Betreiben Sie Selbstcoaching
Werden Sie zum Selbstcoacher und investieren Sie dadurch in Ihre Gesundheit. Das Richtige Selbstcoaching-Programm kann Sie einen erheblichen Schritt weiterbringen. Zudem sind die Kosten oft günstiger als wenn Sie einen Life Coach aufsuchen. Das AAVA Prinzip wäre so ein Selbstcoaching-Programm.

Vorteile von dem Online-Selbstcoaching-Programm „AAVA Prinzip – Das eigen Leben ändern“ auf einen Blick:

  • Preiswerte Alternative zu einem Coaching
  • Sie lernen sich durch Achtsamkeit besser kennen
  • Ziele einfacher erreichen
  • Eigene werte kennenlernen
  • Belastungsfaktoren aufspüren
  • Entspannungsverfahren kennlernen
  • uvm.

Werden Sie zum Selbstcoacher! Nutzen Sie den Onlinekurs „AAVA Prinzip – Das eigene Leben ändern“ und investieren Sie in Ihre Zukunft!

Führen Sie feste Entspannungszeiten ein
Bestimmen Sie feste Wochentage an denen Sie abends etwas für Ihre Entspannung machen. Auch hier ist es Ihnen überlassen ob Sie sich für Massagen, ein heißes Bad oder ein anderes Entspannungsverfahren entscheiden.

Weitere Entspannungsverfahren die Ihnen helfen können wenn Sie ausgelaugt und ausgebrannt sind:

  • Progressive Muskelentspannung (PME)
  • Autogenes Training
  • Achtsamkeitsmeditation
  • Yoga

Sagen Sie Nein
Sagen Sie „Nein!“ wenn Sie auf etwas keine Lust haben. Hören Sie auf Dinge nur zu machen, weil andere dies von Ihnen verlangen oder weil Sie dazugehören möchten. Sagen Sie bestimmt „Nein!“ und nutzen Sie die neu gewonnene Zeit für etwas, was Ihnen Spaß macht oder Ihr Wohlbefinden steigert.

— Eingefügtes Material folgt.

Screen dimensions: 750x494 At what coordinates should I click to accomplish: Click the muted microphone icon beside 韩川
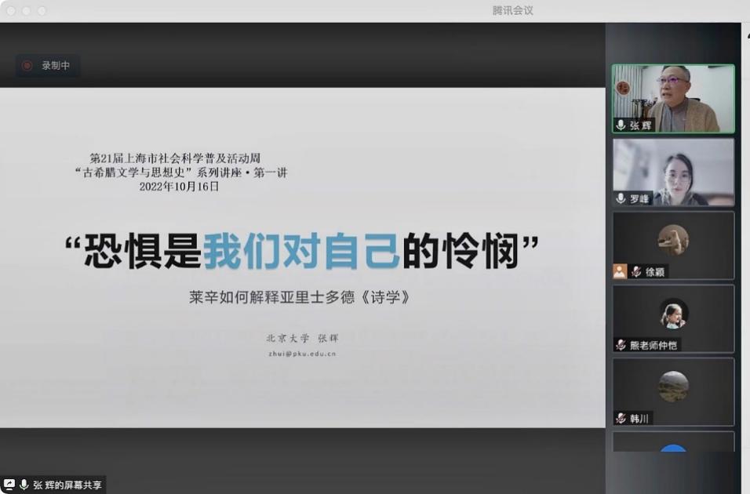tap(621, 419)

Einen Life Coach aufsuchen
Life Coaching scheint im Moment ein Trend zu sein. Ein Life Coach kann Sie bei Ihrem Vorhaben unterstützen und Ihnen nicht förderliche Gewohnheiten aufzeigen. Allerdings können die Kosten für einen guten Life Coach schnell 50€-120€ für die Coaching Stunde betragen. Selbstcoaching wäre eine gute Alternative.

Betrieben Sie Selbstreflektion
Machen Sie sich ein Bild davon, wie Sie in Belastungssituationen reagieren. Versuchen Sie eine ehrliche Selbstanalyse durchzuführen und herauszubekommen was Sie besser machen können und was Sie falsch machen.

Treiben Sie Sport
Sport reduziert Stresshormone und fördert die Ausschüttung von Glückshormonen. Beim Sport lassen sich wunderbar Anspannung und Stress abbauen. Zusätzlich ist Sport dafür bekannt, dass Selbstbewusstsein und Wohlbefinden zu steigern.

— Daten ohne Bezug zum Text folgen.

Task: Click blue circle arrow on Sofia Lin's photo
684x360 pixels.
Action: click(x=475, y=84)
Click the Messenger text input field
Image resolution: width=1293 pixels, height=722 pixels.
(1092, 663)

Selbstverständlich sollten Sie bei der sportlichen Betätigung den Wettkampfgedanken bei Seite schieben. Diese würde die Negativspirale nur weiter beschleunigen. Wählen Sie ein Tempo, was nicht an der Belastungsgrenze liegt und angenehm für Sie ist.

Nach der Arbeit sollte wirklich Feierabend sein
Sorgen Sie nach der Arbeit für Entspannung. Finden Sie einen Abschluss und rufen Sie nicht ständig E-Mails ab. Kontrollieren Sie Ihre Gedanken. Es bringt Ihnen nichts, wenn Sie abends schon die Meetings für den nächsten Tag durchgehen.

Schalten Sie ab und lenken Sie Ihre Aufmerksamkeit bewusst auf etwas, was Ihnen bei der Entschleunigung hilft.

Passen Sie auf sich auf

Fühlen Sie sich oft ausgelaugt und ausgebrannt, dann passen Sie bitte auf sich auf! Es kann sehr schnell gehen, dass sich aus diesem Zustand der Erschöpfung gesundheitliche Nachteile oder sogar psychische Erkrankungen ergeben.

Seien Sie wachsam und beachten Sie meine Tipps. Es ist immer besser Prävention zu betrieben, als eine Krankheit zu behandeln. Deshalb mein Rat an Sie, investieren Sie in Ihre Gesundheit!